Governor signs bipartisan school safety measure

May 8th, 2019|

unding K-12 education is the paramount duty of the state, yet students need far more than just academics in school. More resources, more coordination, and more support is needed to help all schools improve training and safety measures. Those are the guiding principles behind House Bill 1216, the bipartisan school safety measure by Rep. Laurie Dolan (D-Olympia), vice chair of the House Education Committee.

The bill was signed into law by Governor Inslee today.

The legislation is the product of a 10-month stakeholder process with parents, teachers, students, school leaders, and community safety experts that began after the 2018 legislative session, to create a robust plan for school safety and student well-being.

The bill will create “Regional School Safety Centers” across the state to provide training, support, and coordination to educators and students. Amended into the legislation are the provisions of Senate Bill 5141 by Sen. Lisa Wellman (D-Mercer Island), chair of the Senate Early Learning & K-12 Education Committee, regarding School Resource Officer (SRO) training and policies. Wellman also introduced the companion to Dolan’s bill in the Senate.

“We’ve heard from students, parents, teachers and administrators that school safety is a growing and ongoing concern,” Wellman said. “Each and every student should feel safe and secure as they go to class, and every parent should know that their child will return home at the end of the day.

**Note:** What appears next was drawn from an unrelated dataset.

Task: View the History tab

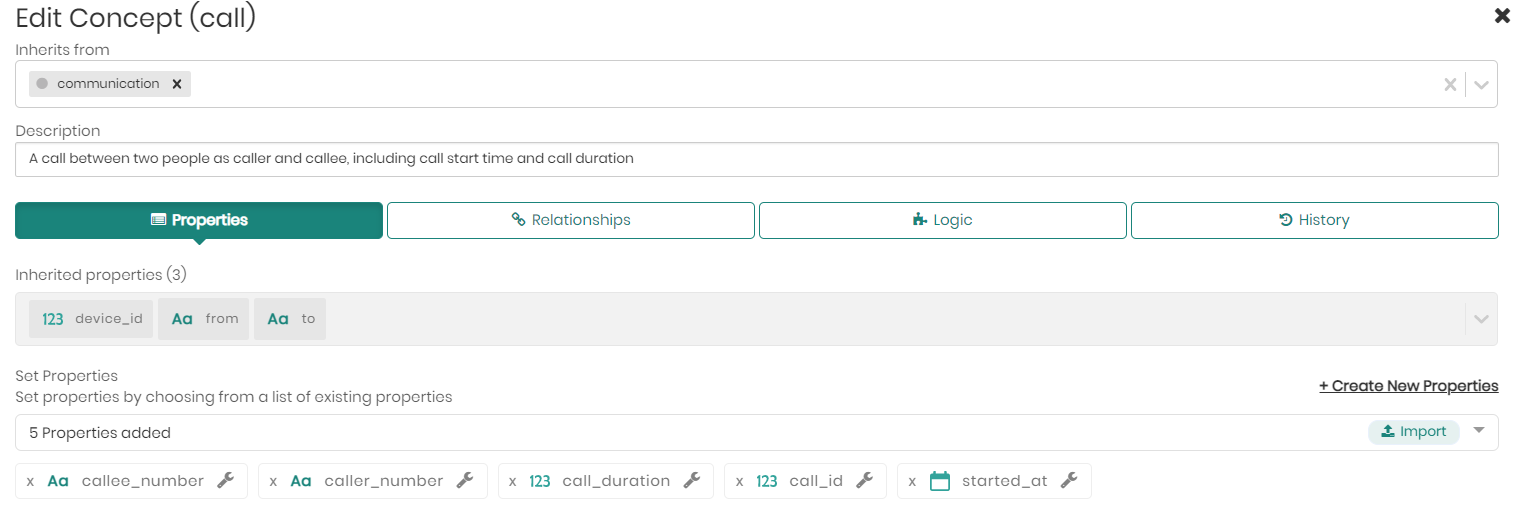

This bill is a great step toward ensuring that reality.”

The bill requires each of our nine educational service districts to establish Regional School Safety Centers to provide training in behavioral health coordination, suicide prevention, school-based threat assessment, as well as staff assistance in crisis situations, technical assistance, and partnership development and collaboration. The final 2019-20 state operating budget provides funding for one FTE in each Regional Safety Center.

“Moving forward, I plan to continue working with budget leaders to provide funding for additional FTEs to maximize the efforts of the Regional Safety Centers,” said Rep. Dolan.

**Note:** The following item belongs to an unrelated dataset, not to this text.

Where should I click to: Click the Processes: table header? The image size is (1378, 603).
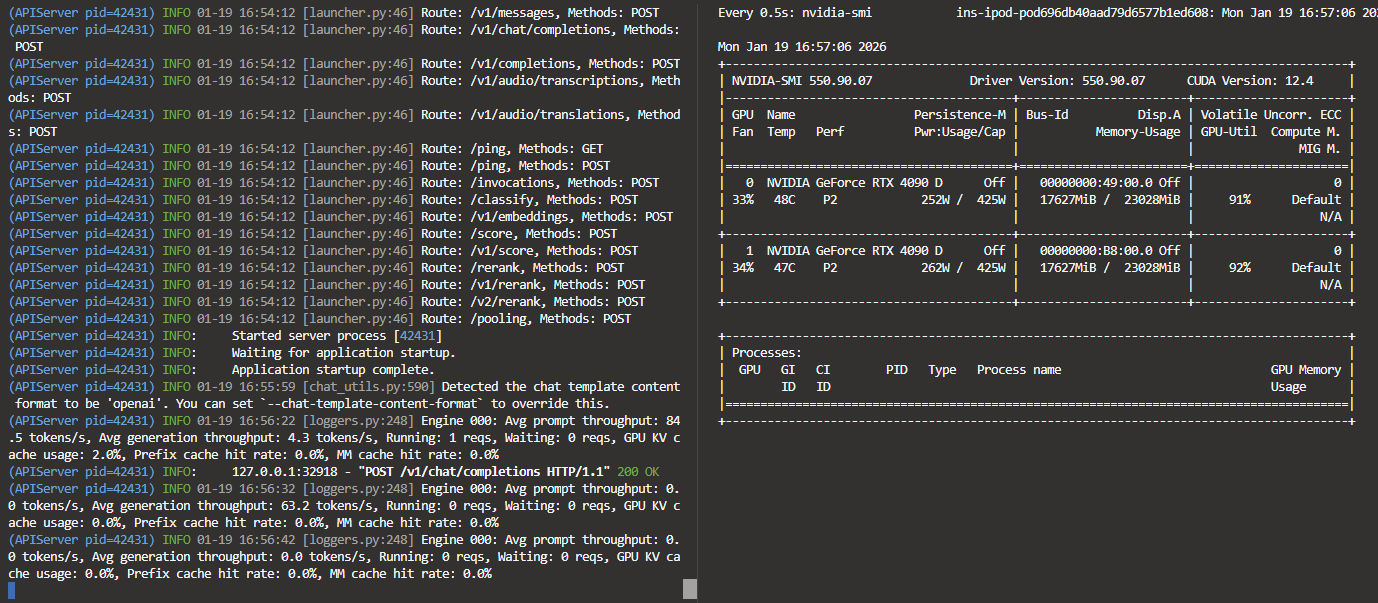click(x=766, y=352)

A State School Safety Center is also established within the Office of the Superintendent of Public Instruction (OSPI) to serve as a clearinghouse and to disseminate information regarding school safety. It will also develop model policies and procedures, identify best practices, and provide training on school safety. The state center will work with the regional centers to help school districts meet state school safety requirements.

Public engagement will continue through the School Safety and Student Well-Being Advisory Committee. The advisory committee will meet at least quarterly to make recommendations on policies and strategies, and identify emerging safety issues. By Jan. 1, 2020, the Washington State School Directors’ Association (WSSDA), in collaboration with the OSPI, must develop a model policy and procedure to establish a School-Based Threat Assessment Program. During this process, WSSDA, OSPI and the advisory committee will work with organizations with expertise in school safety, behavioral health, the rights of students with disabilities, and protecting civil liberties.

The bill also mandates training for SROs in school districts that choose to have them. The school district must confirm that every SRO has received training on twelve topics — including relevant federal and state laws — best practices on working with youth, and alternatives to arrest and prosecution. By the beginning of the 2020-21 school year, school districts must annually review and adopt an agreement with the local law enforcement agency that incorporates specified elements, such as defining the duties of a SRO, confirmation that SROs are trained, and a complaint process.

“As a grandparent, an educator for 30 years, and now as a legislator, there’s probably nothing more important to me than school safety and student well-being. Those two have to go hand in hand because kids not only need to be safe, they need to feel safe in our schools,” said Rep. Dolan.